In 1995, China secured a production license to build 200 Su-27SKs, dubbed J-11A, for $2.5 billion for the Shenyang Aircraft Corp. The deal required the aircraft to be outfitted with Russian avionics, radars and engines. Russia cancelled the arrangement at 95 aircraft in 2006 after it discovered that China was developing an indigenous version, J-11B, with Chinese avionics and systems.

China produced six J-11B fighters for testing, but despite efforts to produce a suitable replacement for the Russian engine, the new fighter was outfitted with the same AL-31F, said Andrei Chang, a China military specialist at the Kanwa Defense Center. One J-11A was outfitted with the indigenously-built WS10A Tai Hang turbofan engine, but the J-11Bs are still using Russian AL-31Fs due to technical difficulties, Chang said.

Pogosyan and Russian Defense Minister Anatoly Serdyukov traveled to Beijing in December to attend the 13th session of a Chinese-Russian joint commission on military and technical cooperation and apply pressure to Chinese officials. Ultimately, China agreed to protect intellectual property rights and stop illegally copying Russian military equipment.

"I think this was a big step to make this issue more transparent and more precise in our future discussions," said Pogosyan, who also serves as the general director of Sukhoi.

Russia fears that China would mass-produce cheaper export versions of the Su-27 for the international market, and China feared that Russia would cancel future orders for advanced arms, such as the Su-33 combat jet for China's aircraft carrier program, Chang said. Chinese violations of the end-user agreement would be particularly upsetting to Russia's long-time strategic partner India, if Pakistan buys the Chinese-built Su-27 version.
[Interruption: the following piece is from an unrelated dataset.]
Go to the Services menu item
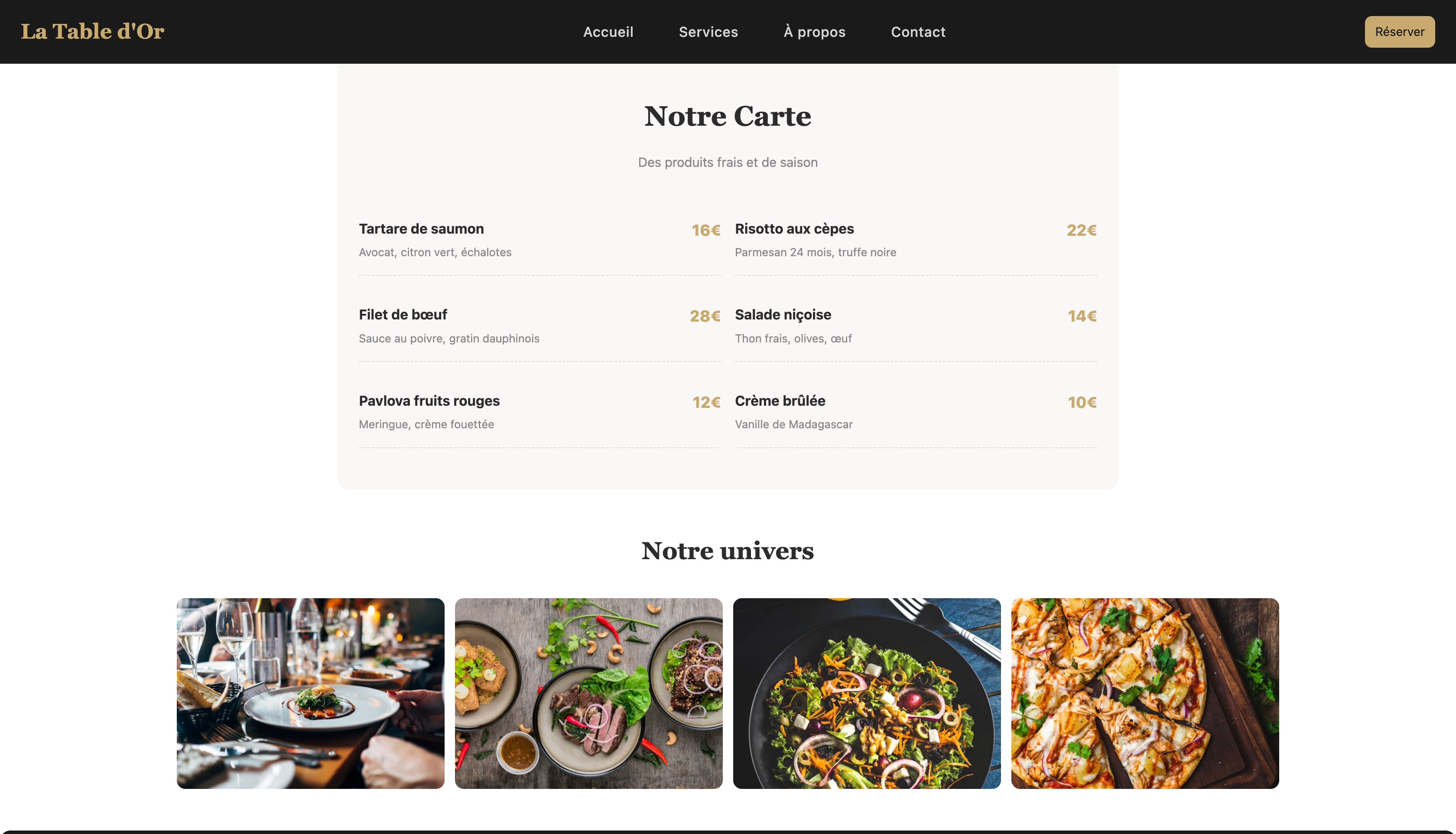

However, Pogosyan downplayed the quality of the Chinese effort, saying a copy of a copy would not be a good aircraft.

"If we speak about the copy of the airplanes, I think that in this case, the original will always be better than a slightly modified copy," he said. "The original made by the designer who developed the product is always better, and it is a better start for a new program with the original designer and developer than making a fake copy."

He said buying copies makes it difficult to overcome problems occurring during the lifetime of the aircraft, while the original developer knows from experience how to deal with these issues.

Chang does not believe China will honor the intellectual property agreement, or any agreement with Russia, and will continue to develop the J-11B as a totally indigenous aircraft. However, China will move cautiously until it secures deals for the Su-33 carrier-based fighter. China is beginning to build its first aircraft carrier and needs Russian technology and experience, Chang said.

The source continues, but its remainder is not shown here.